Demon and angel.
My demons overpowered me! I felt as if I were taken by this strange rage, almost inhuman, lust for greed and revenge, such an emotional state I had never experienced before. I felt lost, my hands trembled, my heart would try to escape my chest with extreme violence, my mind was a tornado of chaos and agitation where every logic had vanished and all freedom was reduced to a subtle and very weak voice…
Demon and angel.
I was not me! Who was I…?! And yet there was also an angel in me trying to soothe me, telling me something I couldn’t hear in the midst of the storm, and I felt this angel was part of who I was. My two masks. Fighting to be heard and possess me fully. Two halves of me trying to surface from the very depths of my consciousness… My two masks. Frustration, anger, lust, greed, hate, envy.
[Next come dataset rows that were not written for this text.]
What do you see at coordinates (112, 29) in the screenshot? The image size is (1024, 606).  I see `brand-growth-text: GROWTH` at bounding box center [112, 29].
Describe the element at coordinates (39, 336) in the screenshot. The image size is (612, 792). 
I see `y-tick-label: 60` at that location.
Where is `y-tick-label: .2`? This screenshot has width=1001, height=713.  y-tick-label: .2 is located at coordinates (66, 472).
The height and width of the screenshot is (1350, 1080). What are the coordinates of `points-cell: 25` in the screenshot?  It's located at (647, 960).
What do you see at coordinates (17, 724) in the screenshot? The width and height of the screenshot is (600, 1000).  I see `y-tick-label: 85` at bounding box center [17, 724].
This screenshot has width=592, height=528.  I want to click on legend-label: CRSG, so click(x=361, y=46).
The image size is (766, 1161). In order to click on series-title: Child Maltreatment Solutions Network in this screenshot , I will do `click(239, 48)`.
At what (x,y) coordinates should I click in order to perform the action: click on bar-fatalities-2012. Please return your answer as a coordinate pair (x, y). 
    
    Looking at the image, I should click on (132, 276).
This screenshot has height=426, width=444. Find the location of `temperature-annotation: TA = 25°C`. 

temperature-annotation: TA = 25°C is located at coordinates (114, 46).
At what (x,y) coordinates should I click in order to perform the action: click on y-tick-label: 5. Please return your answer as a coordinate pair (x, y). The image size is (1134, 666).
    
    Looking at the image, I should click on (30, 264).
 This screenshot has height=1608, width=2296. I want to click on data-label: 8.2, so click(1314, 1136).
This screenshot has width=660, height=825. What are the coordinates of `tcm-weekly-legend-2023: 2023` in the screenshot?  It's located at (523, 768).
My demons overpowered me! They seem to know my weaknesses, as my own ego wallows and grows, fed by them, nurtured by them. It happens when you ignore yourself for so long that you start to believe you are weak and chained to being this grotesque demon, this wretched soul…
Demon and angel.
As I went outside and screamed, I cursed the cloudy skies and this damned mask overwhelming me and my ideas, condemning my soul and sealing my fate. Who was I…?! And yet, this beautiful voice kept whispering between my angry and chaotic thoughts. I fell on my knees trembling and crying, exhausted and feeling my head ready to explode; too much thinking and questioning, too much stupid fighting and pointless hating. And the whisper came to me, and it brought a light I had never experienced before, and my conscience became aware of my own faults; for she was there, the angel in me calming the beast…
Demon and angel.
And then, illumination came, I realized that my two masks, the demon and the angel, were just inventions of my sheer ignorance, of my vain ego; and that in choosing one or the other I am not whole anymore and great suffering takes me hostage.. My two masks…
When you choose one or the other, you are negating one and welcoming the other; furthermore, it is your vain ego which chooses based on what it is expected, on what others have said, on a selfish desire. To be whole is to accept yourself as you are entirely, use all your energies to build the new, which is being an individual and creating yourself.